CLI tool for dbt users adopting analytics engineering best practices.
Project description
dbt-coves
What is dbt-coves?
dbt-coves is a CLI tool that automates certain tasks for dbt making life simpler for the dbt user.
dbt-coves generates dbt soruces and staging models and property(yml) files by analyzing information from the data warehouse and creating the necessary files (sql and yml).
Finally, dbt-coves includes functionality to bootstrap a dbt project and to extract and load configurations from Airbyte.
Supported dbt versions
Version | Status |
---|---|
< 1.0 | ❌ Not supported |
>= 1.0 | ✅ Tested |
Supported adapters
Feature | Snowflake | Redshift |
---|---|---|
dbt project setup | ✅ Tested | 🕥 In progress |
source model (sql) generation | ✅ Tested | 🕥 In progress |
model properties (yml) generation | ✅ Tested | 🕥 In progress |
NOTE: Other database adapters may work, we have just not tested them. Feed free to try them and let us know if you test them we can update the table above.
Here's the tool in action
Installation
pip install dbt-coves
We recommend using python virtualenvs and create one separate environment per project.
Command Reference
For a complete list of options, please run:
dbt-coves -h
dbt-coves <command> -h
Environment setup
Setting up your environment can be done in two different ways:
Runs a set of scripts in your local environment to configure your project components: ssh keys
, git
and dbt
dbt-coves setup all
You can configure individual components:
Set up git
repository of dbt-coves project
dbt-coves setup git
Setup dbt
within the project (delegates to dbt init)
dbt-coves setup dbt
Set up SSH Keys for dbt project. Supports the argument --open_ssl_public_key
which generates an extra Public Key in Open SSL format, useful for configuring certain providers (i.e. Snowflake authentication)
dbt-coves setup ssh
Models generation
dbt-coves generate <resource>
Where <resource> could be sources, properties or metadata.

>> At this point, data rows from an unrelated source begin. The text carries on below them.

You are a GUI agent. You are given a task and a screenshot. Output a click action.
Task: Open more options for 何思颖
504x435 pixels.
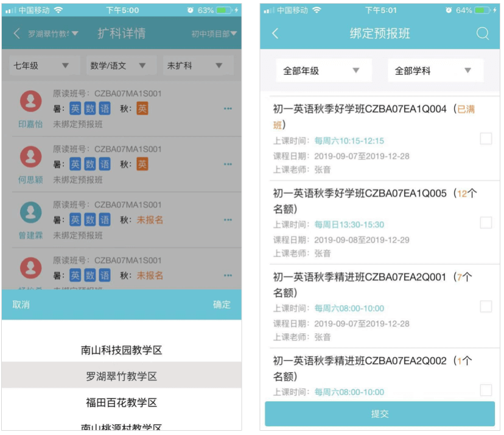[228, 164]
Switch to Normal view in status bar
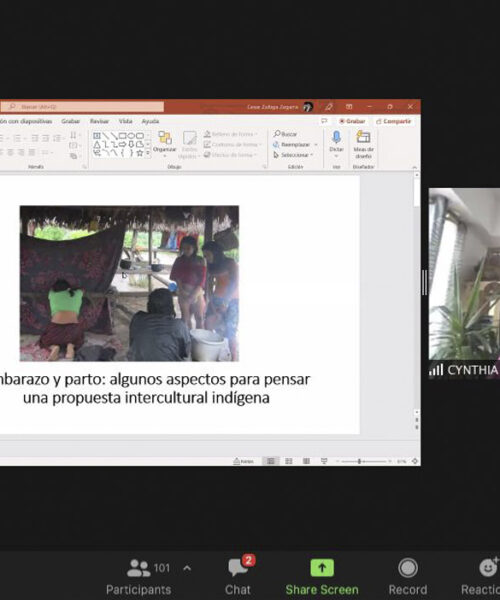Viewport: 500px width, 600px height. click(x=270, y=461)
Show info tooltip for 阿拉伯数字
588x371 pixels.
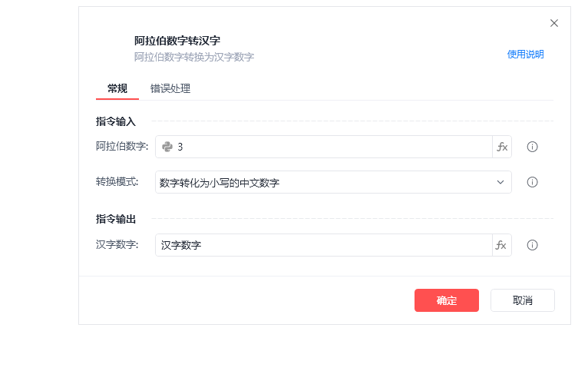(x=532, y=147)
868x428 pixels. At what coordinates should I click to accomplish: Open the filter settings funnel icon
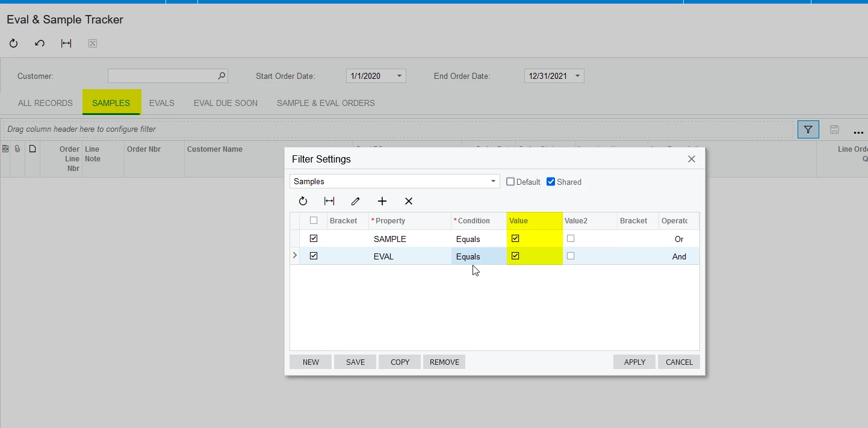[808, 129]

dbt-coves generate sources
This command will generate the dbt source configuration as well as the initial dbt staging model(s). It will look in the database defined in your profiles.yml
file or you can pass the --database
argument or set up default configuration options (see below)

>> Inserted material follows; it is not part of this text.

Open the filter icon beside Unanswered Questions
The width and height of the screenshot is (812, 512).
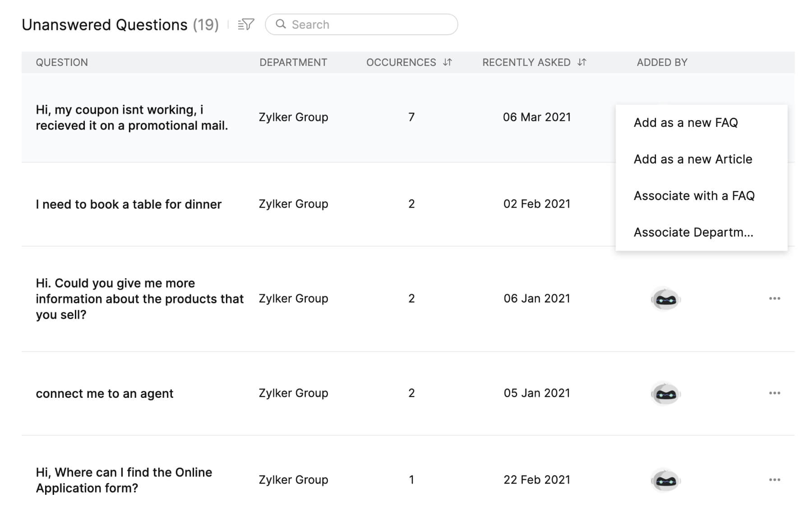246,24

dbt-coves generate sources --database raw
Supports Jinja templates to adjust how the resources are generated. See below for examples.
Source Generation Arguments
dbt-coves can be used to create the initial staging models. It will do the following:
- Create / Update the source yml file
- Create the initial staging model(sql) file and offer to flatten VARIANT(JSON) fields
- Create the staging model's property(yml) file.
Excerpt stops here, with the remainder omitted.